● **Challenge**
In the forum thread about OSB siding, what price per bundle does ptras give for cedar shakes?

● **Selected excerpt**
* BEGIN *

# Osb



## miken (Jun 23, 2010)

When I built my loft I made the mistake of using OSB for the siding instead of spending the extra few dollars for plywood. Now I'm having some issues with water seepage. I primed the entire thing in the fall to help fix the problem but it isn't really working that great. Has anyone run into this issue? If so, how did you fix it?
Thanks


----------



## swagg (Feb 13, 2011)

Where is the water seeping in at?? Along the bottom?


----------



## miken (Jun 23, 2010)

Two places it is seeping are right in the middle of the walls. A bit strange.


----------



## GEMcC5150 (Oct 24, 2010)

Is it coming through a seam where you have two sheets butting up? Did you put ant trim covering the seams? It you covered the seams and it leaking through you may have a small gap in the sheeting take the trim off and seal the seam with silicone and that should help.


----------



## george simon (Feb 28, 2006)

miken said:


> Two places it is seeping are right in the middle of the walls. A bit strange.


*hI miken, I want you to think about this , the pigeon body temp. is about 105degrees now a group of pigeons huddled together could generate enough heat to melt snow or ice that has formed on the out side of the loft thus causing seepage into the loft.* GEORGE


----------



## hillfamilyloft (Jun 22, 2005)

At 25 bucks a sheet you cannot beat the 1/2 siding 1/2 osb stuff. Paint will also help protect the osb.


----------



## miken (Jun 23, 2010)

Thanks for the replies. The water is not coming in from any seems which is the strange part. I guess I will put another coat on it when the weather warms up and go from there. 
Thanks


----------



## GEMcC5150 (Oct 24, 2010)

So you have water passing through the osb? That could only happen if a water source was on the wall ie snow piled up on the wall or water running on the wall from a roof. I can think of no other way to have water build up to come through the sheeting.


----------



## swagg (Feb 13, 2011)

Yeah i agree. Does the water start at the top or bottom, or is it really just a big wet spot in the center???


----------



## swagg (Feb 13, 2011)

I know a lot of people bash OSB but i can really be some good stuff. I built a barn for 4-H catch-a-pigs, a 10 by 10 with windows, a door, a built in feeder, all the works and only use OSB for the sides of it. That was almost 15 years ago now and that thing is still standing strong. No paint or trim boards or anything. It is now being used as a chicken coop and they are dry safe and happy in it.............


----------



## ptras (Jun 29, 2010)

OSB is much like a sponge. Water will wick through it - sometimes right in the middle of a sheet. The good news is that it doesn't delaminate the way MDF does. I have had an unprotected OSB roof on a kid's playhouse going on three years now. Water constantly wicks through during wet times, but it drys out and is fine during the dry times. The best way to protect it is to put siding over it. Cedar shakes can be bought for under $20 per bundle at Home Depot or Lowes.


----------



## Pip Logan (Oct 6, 2009)

ptras said:


> OSB is much like a sponge. Water will wick through it - sometimes right in the middle of a sheet. The good news is that it doesn't delaminate the way MDF does. I have had an unprotected OSB roof on a kid's playhouse going on three years now. Water constantly wicks through during wet times, but it drys out and is fine during the dry times. The best way to protect it is to put siding over it. Cedar shakes can be bought for under $20 per bundle at Home Depot or Lowes.


The cedar shakes will add a touch of class


----------



## miken (Jun 23, 2010)

Thanks for the help.


----------



## sport14692 (Jan 3, 2011)

Thanks for the info, didnt know that


----------

* END *

● **Extracted material**
* BEGIN *

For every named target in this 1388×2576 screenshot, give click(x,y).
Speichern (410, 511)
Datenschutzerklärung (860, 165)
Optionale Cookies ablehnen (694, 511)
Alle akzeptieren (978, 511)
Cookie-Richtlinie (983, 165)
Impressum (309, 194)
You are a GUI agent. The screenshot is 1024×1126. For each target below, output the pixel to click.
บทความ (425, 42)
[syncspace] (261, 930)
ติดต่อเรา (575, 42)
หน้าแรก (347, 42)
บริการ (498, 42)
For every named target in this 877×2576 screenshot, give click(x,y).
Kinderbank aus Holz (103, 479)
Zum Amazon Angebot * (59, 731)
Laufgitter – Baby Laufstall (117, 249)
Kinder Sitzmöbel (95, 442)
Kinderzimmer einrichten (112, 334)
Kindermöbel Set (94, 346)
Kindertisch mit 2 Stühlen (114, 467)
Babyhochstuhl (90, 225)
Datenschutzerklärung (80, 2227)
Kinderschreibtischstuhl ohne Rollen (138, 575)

* END *

● **Complete answer**
Under $20 per bundle, at Home Depot or Lowes.